Sebagai pasangan baru, memiliki anak adalah harapan terindah. Dengan demikian kondisi istri harus dipersiapkan sebaik mungkin. Itu sebabnya istri tidak disibukkan dengan pekerjaan di luar rumah alias tidak diharapkan bekerja di luar rumah. Fokus dan konsentrasi hanya untuk mempersiapkan hadirnya si buah hati.

Setelah 2 tahun menikah, mereka dikaruniai seorang putera yang lucu dan sehat. Ekonomi keluarga baik-baik saja. Mereka berdua sebagai orang tua bisa memberikan kasih sayang dan kebutuhan jasmani untuk si buah hati. Suami makin rajin dalam bekerja karena sekarang memiliki tambahan tanggung jawab yaitu membesarkan si buah hati semata wayang. Kehidupan mereka berdua semakin beranjak membaik setelah lahirnya buah hati mereka.

Kesepakatan baru mulai dibuat. Dengan adanya si buah hati maka pekerjaan istri di rumah dalam mengurus rumah tangga bertambah. Suami tetap dengan tanggung jawabnya yang penuh sebagai kepala rumah tangga dan istri sebagai pengurus rumah dan pengurus buah hati mereka. Dengan hadirnya anak, hadir juga tanggung jawab baru untuk suami. Suami tidak semata mencari nafkah untuk keluarga tetapi juga untuk waktu-waktu tertentu di luar pekerjaan, juga ikut mengurus anak.

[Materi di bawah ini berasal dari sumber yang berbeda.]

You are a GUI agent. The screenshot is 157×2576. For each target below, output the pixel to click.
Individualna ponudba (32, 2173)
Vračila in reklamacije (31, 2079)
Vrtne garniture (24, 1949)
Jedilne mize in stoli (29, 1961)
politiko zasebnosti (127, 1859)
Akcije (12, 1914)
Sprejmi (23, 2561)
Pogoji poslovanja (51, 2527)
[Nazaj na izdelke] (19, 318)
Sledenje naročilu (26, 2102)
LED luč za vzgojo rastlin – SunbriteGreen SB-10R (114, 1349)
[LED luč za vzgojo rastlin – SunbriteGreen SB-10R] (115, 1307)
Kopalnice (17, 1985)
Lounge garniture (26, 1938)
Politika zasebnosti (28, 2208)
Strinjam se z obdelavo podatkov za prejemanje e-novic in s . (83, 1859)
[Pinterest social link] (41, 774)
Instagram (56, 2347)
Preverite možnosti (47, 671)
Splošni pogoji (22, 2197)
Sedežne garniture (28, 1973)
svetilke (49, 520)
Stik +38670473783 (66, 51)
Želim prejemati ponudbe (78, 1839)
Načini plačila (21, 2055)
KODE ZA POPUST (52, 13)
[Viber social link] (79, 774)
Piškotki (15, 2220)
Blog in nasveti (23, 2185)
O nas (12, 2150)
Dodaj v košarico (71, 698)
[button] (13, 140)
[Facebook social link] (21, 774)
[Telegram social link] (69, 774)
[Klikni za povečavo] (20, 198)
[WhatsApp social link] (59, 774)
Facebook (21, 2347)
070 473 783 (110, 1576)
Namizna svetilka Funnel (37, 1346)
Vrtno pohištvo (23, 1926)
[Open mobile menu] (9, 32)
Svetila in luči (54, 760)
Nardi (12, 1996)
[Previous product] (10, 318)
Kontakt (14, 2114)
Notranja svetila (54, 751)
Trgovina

Waktu akhir pekan menjadi hal baru untuk suami. Yang biasanya akhir pekan digunakan suami untuk rekreasi atau istirahat dari pekerjaan kantor, kini harus berbagi waktu dengan istri untuk mengurus anak. Memang itulah tugas seorang suami ketika di dalam keluarga mereka hadir anak si buah hati.

BUKAN KARENA KURANG TAPI KARENA INGIN BERKEMBANG

Dengan bertambahnya anggota keluarga, bertambah pula kebutuhan rumah. Dan sebagai keluarga muda, memiliki keluarga yang lengkap dan rumah yang layak untuk tempat tinggal adalah sebuah harapan mungkin juga bisa disebut sebagai sebuah keharusan. Ketika dulunya masih kontrak sana kontrak sini, kini harus memikirkan untuk memiliki rumah sendiri. Penghasilan suami jika istri pandai menabung, akan cukup untuk membeli rumah dalam kurun waktu yang panjang. Gaji suami yang tidak tergolong besar menuntut istri pandai-pandainya menabung. Tapi kebutuhan hidup di kota juga tidak murah. Banyak godaan, banyak juga pengeluaran-pengeluaran tidak terduga sehubungan dengan hadirnya si buah hati. Dari mulai susu bayi yang mungkin tergolong mahal atau si bayi tidak cocok dengan susu buatan pabrik yang biasa-biasa saja, sampai dengan susu ekslusif yang tidak lagi cukup untuk si bayi yang menuntut orang tua harus memberikan supplemen pengganti. Salah satunya susu pabrik yang berkualitas.

Hidup di tengah masyarakat dengan banyak tawaran konsumtif menjadi tantangan tersendiri. Mereka berdua sebagai sebuah keluarga juga ingin hidup layak. Layak dalam ukuran relatif. Apa sih yang disebut layak? Kadang kala untuk hal sederhana soal makan pun juga menjadi relatif. Menu 4 sehat 5 sempurna disebut sebagai ukuran yang layak. Makan di luar tiap minggu pun disebutnya sebagai ukuran kelayakan hidup. Rekreasi tiap minggu ke tempat-tempat rekreasi pun bisa menjadi ukuran layak. Memiliki kendaraan bermotor pribadi baik sepeda motor maupun mobil juga bisa menjadi ukuran layak.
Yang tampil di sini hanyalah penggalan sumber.